How does MPI allreduce work

I don't have much experience with MPI and I try to understand how allreduce work. Below is a simple example inspired by this IPython tutorial. 2 MPI engines are launched on a local computer from the IPython notebook dasboard here:

In [1]: import numpy as np
        from IPython.parallel import Client

In [2]: c = Client(profile='mpi')

In [3]: view = c[:]

In [4]: view.scatter('a', np.arange(4.))
Out[4]: <AsyncResult: scatter>

In [5]: %%px
        from mpi4py import MPI
        import numpy as np

        print MPI.COMM_WORLD.allreduce(np.sum(a), op=MPI.SUM)
[stdout:0] 1.0
[stdout:1] 5.0

I would have expected each engine to print "6.0", like in the IPython tutorial. Here, it is as if the reduction operation was not performed. It's probably very simple, but I don't quite see what I am doing wrong?

I use:

Ubuntu 12.04
Python 2.7.3 32-bit
IPython 1.1.0
mpi4py 1.2.2
mpich2

Solution

That is the behavior you would see if your engines were not actually started with MPI. Since your engines have no MPI peers, allreduce doesn't do anything - it just returns the value of np.sum(a) on each engine, which is what you are seeing.

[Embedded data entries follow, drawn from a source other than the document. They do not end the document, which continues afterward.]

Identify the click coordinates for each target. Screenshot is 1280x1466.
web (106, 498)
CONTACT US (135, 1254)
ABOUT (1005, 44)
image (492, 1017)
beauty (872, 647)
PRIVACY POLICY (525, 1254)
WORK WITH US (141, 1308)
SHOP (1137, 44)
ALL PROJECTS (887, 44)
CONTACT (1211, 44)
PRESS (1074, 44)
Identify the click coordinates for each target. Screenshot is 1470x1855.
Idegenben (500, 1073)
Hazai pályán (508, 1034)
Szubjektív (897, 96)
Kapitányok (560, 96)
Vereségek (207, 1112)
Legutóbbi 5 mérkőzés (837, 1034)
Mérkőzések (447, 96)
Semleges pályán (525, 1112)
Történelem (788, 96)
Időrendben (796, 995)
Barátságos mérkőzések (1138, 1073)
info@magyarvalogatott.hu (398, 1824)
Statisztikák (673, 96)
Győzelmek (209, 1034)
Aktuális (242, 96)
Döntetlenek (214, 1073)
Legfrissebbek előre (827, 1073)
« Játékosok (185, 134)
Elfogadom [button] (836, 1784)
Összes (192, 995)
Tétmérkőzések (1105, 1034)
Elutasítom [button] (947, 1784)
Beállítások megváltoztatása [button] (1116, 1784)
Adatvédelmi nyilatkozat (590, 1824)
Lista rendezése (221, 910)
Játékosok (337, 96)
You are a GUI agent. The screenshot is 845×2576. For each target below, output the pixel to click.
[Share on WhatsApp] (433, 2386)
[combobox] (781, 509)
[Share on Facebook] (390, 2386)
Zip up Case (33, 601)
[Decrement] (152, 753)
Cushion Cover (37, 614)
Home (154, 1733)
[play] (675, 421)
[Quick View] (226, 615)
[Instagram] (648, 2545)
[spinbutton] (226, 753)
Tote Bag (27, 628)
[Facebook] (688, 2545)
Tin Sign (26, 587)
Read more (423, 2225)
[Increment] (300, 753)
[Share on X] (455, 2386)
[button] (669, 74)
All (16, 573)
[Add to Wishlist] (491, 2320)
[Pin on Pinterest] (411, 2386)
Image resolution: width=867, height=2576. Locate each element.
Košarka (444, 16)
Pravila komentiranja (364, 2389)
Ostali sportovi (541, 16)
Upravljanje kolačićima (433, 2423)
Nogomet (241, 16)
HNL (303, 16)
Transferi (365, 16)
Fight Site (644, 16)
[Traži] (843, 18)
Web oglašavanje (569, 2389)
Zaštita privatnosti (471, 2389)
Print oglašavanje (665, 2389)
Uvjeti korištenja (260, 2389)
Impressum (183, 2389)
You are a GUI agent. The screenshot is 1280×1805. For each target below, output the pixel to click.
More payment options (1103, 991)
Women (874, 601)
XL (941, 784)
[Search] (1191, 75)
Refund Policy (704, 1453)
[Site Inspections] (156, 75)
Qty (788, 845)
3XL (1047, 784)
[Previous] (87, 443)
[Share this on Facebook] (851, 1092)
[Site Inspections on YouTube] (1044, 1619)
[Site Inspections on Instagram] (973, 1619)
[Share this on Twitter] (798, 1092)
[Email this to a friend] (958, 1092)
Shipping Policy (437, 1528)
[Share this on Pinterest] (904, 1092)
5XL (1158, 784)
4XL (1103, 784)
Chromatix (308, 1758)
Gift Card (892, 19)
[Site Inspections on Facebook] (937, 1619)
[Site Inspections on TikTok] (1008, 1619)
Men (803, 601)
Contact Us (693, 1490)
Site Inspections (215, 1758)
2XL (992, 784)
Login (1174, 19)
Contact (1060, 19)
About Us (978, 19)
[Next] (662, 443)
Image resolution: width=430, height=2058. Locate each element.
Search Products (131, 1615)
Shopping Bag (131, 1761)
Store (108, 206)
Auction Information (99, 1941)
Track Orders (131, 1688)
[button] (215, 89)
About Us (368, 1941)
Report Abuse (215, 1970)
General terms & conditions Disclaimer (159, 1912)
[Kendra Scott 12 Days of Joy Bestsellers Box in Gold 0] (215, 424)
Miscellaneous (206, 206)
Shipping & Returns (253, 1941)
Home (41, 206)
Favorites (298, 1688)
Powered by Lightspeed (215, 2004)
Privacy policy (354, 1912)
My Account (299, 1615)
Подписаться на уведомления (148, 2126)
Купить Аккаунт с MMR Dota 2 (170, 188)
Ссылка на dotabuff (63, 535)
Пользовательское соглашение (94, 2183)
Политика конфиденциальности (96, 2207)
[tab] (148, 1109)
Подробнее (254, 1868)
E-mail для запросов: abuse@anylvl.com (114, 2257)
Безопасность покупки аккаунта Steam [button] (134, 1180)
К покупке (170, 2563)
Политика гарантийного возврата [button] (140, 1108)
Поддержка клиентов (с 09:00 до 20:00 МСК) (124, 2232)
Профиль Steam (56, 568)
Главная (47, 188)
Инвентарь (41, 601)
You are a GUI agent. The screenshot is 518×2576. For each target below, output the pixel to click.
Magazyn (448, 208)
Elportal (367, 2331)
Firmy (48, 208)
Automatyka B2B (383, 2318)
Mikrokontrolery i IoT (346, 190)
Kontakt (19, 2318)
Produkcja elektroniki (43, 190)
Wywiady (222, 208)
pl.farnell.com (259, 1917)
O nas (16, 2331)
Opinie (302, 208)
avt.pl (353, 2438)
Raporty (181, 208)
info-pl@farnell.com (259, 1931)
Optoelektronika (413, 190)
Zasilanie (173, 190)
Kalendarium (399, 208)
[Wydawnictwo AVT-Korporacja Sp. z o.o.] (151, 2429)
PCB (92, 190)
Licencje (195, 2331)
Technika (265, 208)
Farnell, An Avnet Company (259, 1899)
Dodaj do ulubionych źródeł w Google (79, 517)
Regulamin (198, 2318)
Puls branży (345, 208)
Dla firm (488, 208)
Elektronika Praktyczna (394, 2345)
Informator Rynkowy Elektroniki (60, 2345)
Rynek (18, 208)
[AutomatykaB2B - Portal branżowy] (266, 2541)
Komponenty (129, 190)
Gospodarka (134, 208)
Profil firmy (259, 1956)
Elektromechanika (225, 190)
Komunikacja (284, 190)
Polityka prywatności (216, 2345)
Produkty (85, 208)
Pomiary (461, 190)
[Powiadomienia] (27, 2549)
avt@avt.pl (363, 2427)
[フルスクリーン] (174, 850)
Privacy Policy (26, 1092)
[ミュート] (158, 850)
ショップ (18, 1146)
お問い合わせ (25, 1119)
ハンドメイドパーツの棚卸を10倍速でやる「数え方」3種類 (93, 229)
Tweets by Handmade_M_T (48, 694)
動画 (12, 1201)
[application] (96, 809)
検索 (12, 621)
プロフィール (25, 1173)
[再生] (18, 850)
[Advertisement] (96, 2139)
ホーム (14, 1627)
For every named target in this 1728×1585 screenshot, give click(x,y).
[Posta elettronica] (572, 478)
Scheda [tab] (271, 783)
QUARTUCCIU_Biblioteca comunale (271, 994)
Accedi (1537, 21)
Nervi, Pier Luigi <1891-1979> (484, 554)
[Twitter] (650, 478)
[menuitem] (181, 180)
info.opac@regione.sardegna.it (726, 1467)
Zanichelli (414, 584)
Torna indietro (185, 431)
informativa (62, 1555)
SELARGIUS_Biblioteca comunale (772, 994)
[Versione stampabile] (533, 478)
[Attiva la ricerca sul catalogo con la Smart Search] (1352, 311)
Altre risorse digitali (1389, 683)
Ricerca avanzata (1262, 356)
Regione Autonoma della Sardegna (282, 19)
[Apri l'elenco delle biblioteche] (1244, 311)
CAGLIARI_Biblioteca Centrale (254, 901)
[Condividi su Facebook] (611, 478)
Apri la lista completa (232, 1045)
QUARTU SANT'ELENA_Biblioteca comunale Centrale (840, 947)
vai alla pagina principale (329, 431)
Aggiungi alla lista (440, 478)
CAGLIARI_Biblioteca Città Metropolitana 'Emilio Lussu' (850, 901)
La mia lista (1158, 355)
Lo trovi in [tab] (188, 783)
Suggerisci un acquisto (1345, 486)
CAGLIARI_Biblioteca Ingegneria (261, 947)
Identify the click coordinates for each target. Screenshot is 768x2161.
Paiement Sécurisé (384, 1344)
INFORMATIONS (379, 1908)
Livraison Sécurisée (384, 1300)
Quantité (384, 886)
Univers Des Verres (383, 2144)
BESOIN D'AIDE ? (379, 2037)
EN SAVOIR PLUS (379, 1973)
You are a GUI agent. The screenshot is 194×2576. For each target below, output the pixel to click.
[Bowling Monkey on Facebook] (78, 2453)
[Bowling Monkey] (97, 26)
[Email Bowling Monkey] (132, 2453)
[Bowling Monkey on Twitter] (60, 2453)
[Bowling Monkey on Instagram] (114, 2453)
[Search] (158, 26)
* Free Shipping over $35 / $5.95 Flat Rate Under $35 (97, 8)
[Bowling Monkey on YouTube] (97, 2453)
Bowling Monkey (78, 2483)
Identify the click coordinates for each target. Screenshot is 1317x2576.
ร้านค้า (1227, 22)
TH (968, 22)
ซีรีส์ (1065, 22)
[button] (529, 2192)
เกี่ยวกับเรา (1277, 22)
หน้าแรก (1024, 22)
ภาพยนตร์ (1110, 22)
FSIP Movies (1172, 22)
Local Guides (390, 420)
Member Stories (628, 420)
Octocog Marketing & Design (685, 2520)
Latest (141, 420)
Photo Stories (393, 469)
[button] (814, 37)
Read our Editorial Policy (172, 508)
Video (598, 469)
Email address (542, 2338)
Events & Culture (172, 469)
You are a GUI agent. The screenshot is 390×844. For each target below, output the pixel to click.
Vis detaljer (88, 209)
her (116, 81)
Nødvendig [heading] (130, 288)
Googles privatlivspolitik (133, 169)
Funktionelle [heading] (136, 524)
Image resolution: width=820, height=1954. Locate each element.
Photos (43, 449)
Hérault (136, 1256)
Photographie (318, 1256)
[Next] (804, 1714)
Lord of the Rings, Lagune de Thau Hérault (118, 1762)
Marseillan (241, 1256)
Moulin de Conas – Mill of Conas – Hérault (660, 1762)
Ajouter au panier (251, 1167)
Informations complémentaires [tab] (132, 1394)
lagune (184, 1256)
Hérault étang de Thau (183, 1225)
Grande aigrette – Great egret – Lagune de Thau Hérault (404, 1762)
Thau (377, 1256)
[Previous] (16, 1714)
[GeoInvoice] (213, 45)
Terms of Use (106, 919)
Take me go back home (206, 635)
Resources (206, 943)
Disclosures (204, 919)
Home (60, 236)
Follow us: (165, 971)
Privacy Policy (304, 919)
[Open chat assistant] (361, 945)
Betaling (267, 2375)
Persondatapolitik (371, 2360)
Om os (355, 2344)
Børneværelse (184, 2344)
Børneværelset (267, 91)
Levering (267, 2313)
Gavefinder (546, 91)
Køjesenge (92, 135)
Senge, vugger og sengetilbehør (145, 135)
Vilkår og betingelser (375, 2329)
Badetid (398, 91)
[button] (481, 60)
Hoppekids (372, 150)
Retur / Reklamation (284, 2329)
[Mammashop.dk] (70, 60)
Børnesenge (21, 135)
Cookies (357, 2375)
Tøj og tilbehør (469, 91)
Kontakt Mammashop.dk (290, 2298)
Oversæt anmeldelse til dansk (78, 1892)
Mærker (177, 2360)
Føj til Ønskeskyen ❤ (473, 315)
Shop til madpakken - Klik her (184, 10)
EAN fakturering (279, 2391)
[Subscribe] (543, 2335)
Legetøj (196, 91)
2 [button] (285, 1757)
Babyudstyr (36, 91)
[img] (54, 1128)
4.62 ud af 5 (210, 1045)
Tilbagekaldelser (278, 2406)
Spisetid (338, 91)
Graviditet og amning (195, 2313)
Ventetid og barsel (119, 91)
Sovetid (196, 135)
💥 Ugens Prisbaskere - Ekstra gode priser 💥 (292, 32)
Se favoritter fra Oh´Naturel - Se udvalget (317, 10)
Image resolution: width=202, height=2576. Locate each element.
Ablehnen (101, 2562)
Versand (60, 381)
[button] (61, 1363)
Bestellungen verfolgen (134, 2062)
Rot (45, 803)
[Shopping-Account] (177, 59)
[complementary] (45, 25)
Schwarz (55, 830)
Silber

It's a good idea to check that MPI is set up properly:

%px print MPI.COMM_WORLD.Get_rank(), MPI.COMM_WORLD.Get_size()

If your engines are not in the same MPI world, your output will look like this:

[stdout:0] 0 1
[stdout:1] 0 1

And if they are:

[stdout:0] 0 2
[stdout:1] 1 2

Make sure you start your engines with MPI. For example:

ipcluster start --engines MPI

Or add to ipcluster_config.py:

c.IPClusterEngines.engine_launcher_class = 'MPI'

Or just do it manually without any configuration (this is all the above configuration does anyway):

mpiexec -n 4 ipengine